▶ _WRITTEN REQUEST_
Locate every line in the data that contains the string "icon", and copy each of those lines out in full.

▶ _PROVIDED INFORMATION_
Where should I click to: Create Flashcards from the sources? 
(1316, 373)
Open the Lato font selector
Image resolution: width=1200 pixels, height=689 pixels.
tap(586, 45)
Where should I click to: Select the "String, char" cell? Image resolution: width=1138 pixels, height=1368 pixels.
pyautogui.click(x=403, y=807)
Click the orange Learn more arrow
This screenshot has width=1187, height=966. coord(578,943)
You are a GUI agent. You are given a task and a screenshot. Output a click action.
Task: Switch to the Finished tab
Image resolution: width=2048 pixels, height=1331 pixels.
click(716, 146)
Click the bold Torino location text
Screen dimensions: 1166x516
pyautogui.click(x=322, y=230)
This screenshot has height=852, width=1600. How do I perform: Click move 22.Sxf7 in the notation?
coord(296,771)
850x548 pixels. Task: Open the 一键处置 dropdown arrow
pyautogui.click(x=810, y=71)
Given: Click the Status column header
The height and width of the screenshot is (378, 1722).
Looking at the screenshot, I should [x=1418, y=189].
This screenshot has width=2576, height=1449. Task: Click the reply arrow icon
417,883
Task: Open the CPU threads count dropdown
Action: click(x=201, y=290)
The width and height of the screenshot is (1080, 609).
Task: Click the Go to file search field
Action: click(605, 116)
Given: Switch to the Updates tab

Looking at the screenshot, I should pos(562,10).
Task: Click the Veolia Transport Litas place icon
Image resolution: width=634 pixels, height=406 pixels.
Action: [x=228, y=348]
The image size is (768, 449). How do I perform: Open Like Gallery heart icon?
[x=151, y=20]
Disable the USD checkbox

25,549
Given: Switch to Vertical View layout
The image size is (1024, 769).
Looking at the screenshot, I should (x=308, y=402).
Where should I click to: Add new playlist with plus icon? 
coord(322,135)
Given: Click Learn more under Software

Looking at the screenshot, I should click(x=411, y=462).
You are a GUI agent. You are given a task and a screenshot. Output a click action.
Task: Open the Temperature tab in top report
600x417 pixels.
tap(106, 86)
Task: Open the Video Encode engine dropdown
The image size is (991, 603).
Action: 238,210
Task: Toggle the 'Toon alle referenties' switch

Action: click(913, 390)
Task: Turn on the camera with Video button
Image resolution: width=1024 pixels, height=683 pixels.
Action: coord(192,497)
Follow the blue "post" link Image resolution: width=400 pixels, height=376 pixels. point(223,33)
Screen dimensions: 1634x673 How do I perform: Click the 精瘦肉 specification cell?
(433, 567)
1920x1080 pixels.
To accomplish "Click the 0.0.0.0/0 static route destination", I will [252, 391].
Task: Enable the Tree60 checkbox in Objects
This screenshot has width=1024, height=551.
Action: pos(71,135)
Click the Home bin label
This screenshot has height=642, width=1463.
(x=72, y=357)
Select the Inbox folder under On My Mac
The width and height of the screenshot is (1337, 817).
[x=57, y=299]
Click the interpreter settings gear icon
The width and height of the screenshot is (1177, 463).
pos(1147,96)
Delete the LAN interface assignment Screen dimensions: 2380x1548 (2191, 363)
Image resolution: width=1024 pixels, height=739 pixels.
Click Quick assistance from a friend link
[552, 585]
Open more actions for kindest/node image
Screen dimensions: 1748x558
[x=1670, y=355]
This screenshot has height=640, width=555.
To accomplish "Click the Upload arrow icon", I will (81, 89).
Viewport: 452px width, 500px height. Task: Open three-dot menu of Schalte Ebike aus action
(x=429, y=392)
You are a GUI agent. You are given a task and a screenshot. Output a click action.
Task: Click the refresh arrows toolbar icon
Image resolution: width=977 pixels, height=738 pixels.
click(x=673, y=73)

▶ _TASK OUTPUT_
This screenshot has width=2576, height=1449. Task: Click the reply arrow icon
Task: Click the Veolia Transport Litas place icon
The image size is (768, 449). How do I perform: Open Like Gallery heart icon?
Where should I click to: Add new playlist with plus icon? 
Click the interpreter settings gear icon
To accomplish "Click the Upload arrow icon", I will (81, 89).
Task: Click the refresh arrows toolbar icon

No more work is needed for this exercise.